_Document segment_:
____
After extracting Trove data:

1. **Geocoding**: Convert cities to lat/lon
   ```bash
   python scripts/geocode_australian_institutions.py \
     --input data/instances/trove_contributors_*.yaml
   ```

2. **Wikidata Cross-referencing**: Find Q-numbers
   ```bash
   python scripts/enrich_australian_with_wikidata.py \
     --input data/instances/trove_contributors_*.yaml
   ```

### Priority 2: Full ISIL Coverage

**Current**: Trove API = subset (contributing organizations only)

**To Get Full Coverage**:
1. Build ILRS Directory scraper
2. Extract all ISIL codes (https://www.nla.gov.au/apps/ilrs/)
3. Merge with Trove data

```bash
# Future script (not yet implemented)
python scripts/scrape_ilrs_directory.py \
  --output data/raw/ilrs_full_registry.csv
```

### Priority 3: Integration

Merge Australian data with:
- Dutch ISIL registry (comparison study)
____
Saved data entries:
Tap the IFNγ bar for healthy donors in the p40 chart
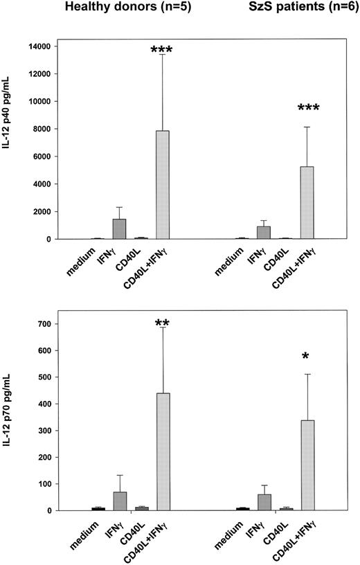(x=119, y=229)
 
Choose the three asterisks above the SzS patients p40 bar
(x=307, y=109)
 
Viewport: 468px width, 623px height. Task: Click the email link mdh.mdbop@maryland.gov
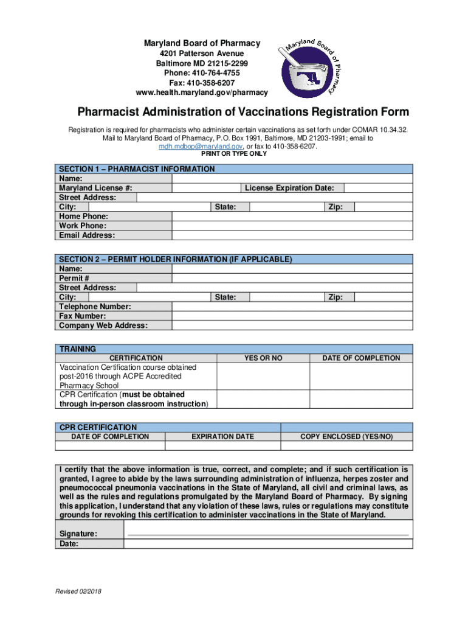tap(201, 147)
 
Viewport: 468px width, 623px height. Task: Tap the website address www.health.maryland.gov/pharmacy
tap(202, 92)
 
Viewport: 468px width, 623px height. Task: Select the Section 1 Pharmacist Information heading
tap(137, 169)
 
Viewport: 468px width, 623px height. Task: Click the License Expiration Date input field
tap(377, 188)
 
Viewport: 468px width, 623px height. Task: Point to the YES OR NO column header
tap(263, 358)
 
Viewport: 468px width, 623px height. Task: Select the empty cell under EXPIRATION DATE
tap(222, 445)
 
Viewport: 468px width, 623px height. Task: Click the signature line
tap(267, 534)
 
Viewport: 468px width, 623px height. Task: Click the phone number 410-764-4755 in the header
tap(202, 73)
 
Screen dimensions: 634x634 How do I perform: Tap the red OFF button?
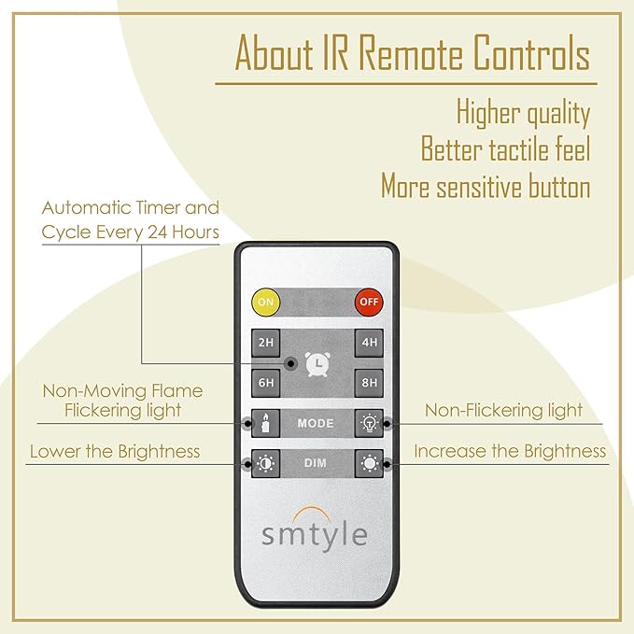tap(369, 302)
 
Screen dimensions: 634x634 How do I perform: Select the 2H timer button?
tap(266, 343)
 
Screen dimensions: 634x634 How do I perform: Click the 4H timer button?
tap(369, 343)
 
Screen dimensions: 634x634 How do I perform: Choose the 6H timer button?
tap(266, 383)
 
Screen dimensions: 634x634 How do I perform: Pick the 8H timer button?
tap(369, 383)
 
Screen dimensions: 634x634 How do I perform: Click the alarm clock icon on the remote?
tap(317, 364)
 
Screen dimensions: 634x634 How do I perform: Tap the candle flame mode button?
tap(266, 423)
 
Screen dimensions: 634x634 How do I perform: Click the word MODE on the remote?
tap(316, 423)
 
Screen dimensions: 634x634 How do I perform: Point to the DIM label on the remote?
tap(316, 463)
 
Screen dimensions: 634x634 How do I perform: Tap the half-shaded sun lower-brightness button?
tap(266, 463)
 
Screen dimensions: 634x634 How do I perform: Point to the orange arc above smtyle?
tap(311, 511)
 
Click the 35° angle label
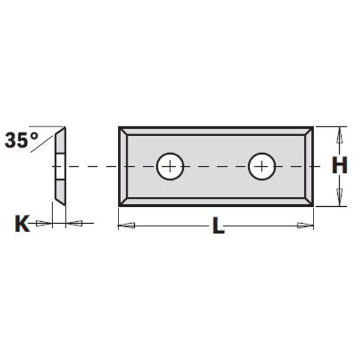click(21, 139)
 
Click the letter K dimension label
click(21, 225)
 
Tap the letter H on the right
click(338, 166)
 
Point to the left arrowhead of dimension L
click(126, 226)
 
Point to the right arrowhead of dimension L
click(305, 226)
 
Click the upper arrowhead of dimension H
click(338, 135)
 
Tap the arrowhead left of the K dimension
click(45, 224)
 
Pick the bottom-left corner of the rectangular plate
click(120, 206)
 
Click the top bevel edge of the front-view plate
click(217, 132)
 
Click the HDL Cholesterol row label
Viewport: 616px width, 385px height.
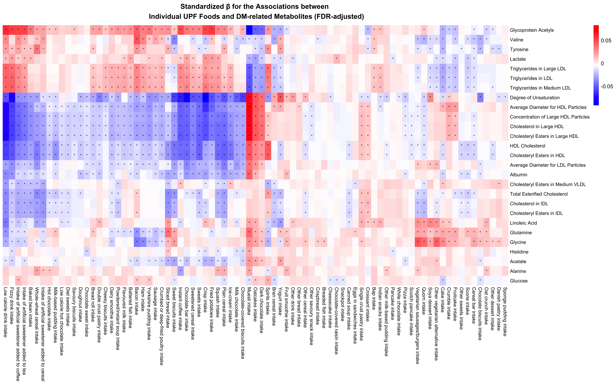(527, 146)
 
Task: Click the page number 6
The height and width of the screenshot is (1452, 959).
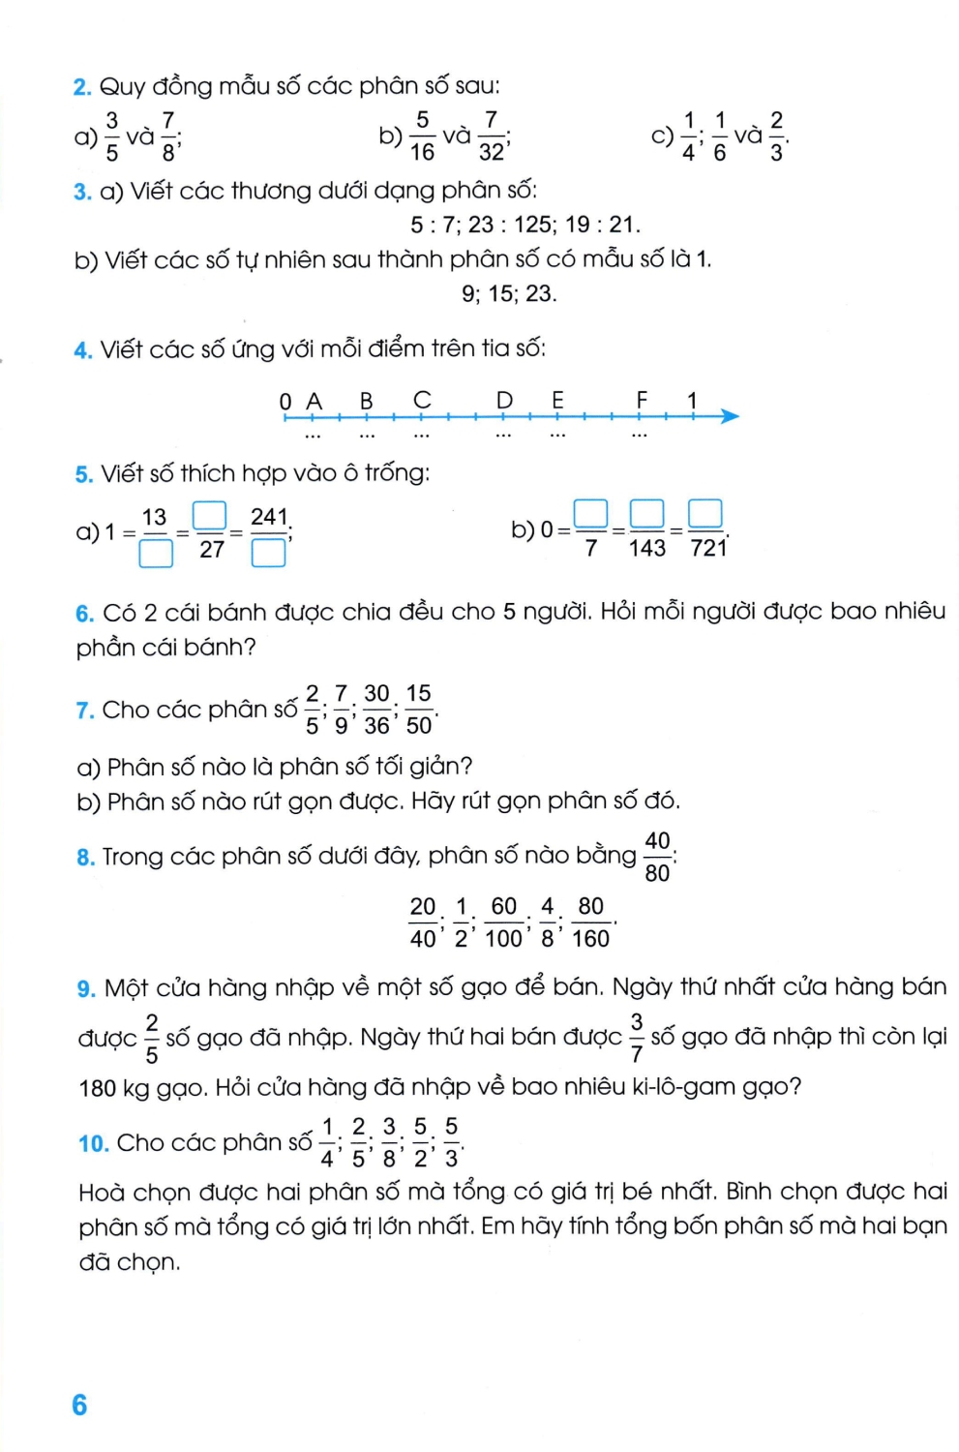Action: pyautogui.click(x=79, y=1405)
____
_Task directions_:
Please answer these questions using the Trove data notes above.
(a) What does the geocoding step convert cities to?
(b) What is the first step listed under "To Get Full Coverage"?
(c) Why is the Australian data to be merged with the Dutch ISIL registry?

_Task response_:
(a) Latitude and longitude (lat/lon).
(b) Build an ILRS Directory scraper.
(c) For a comparison study.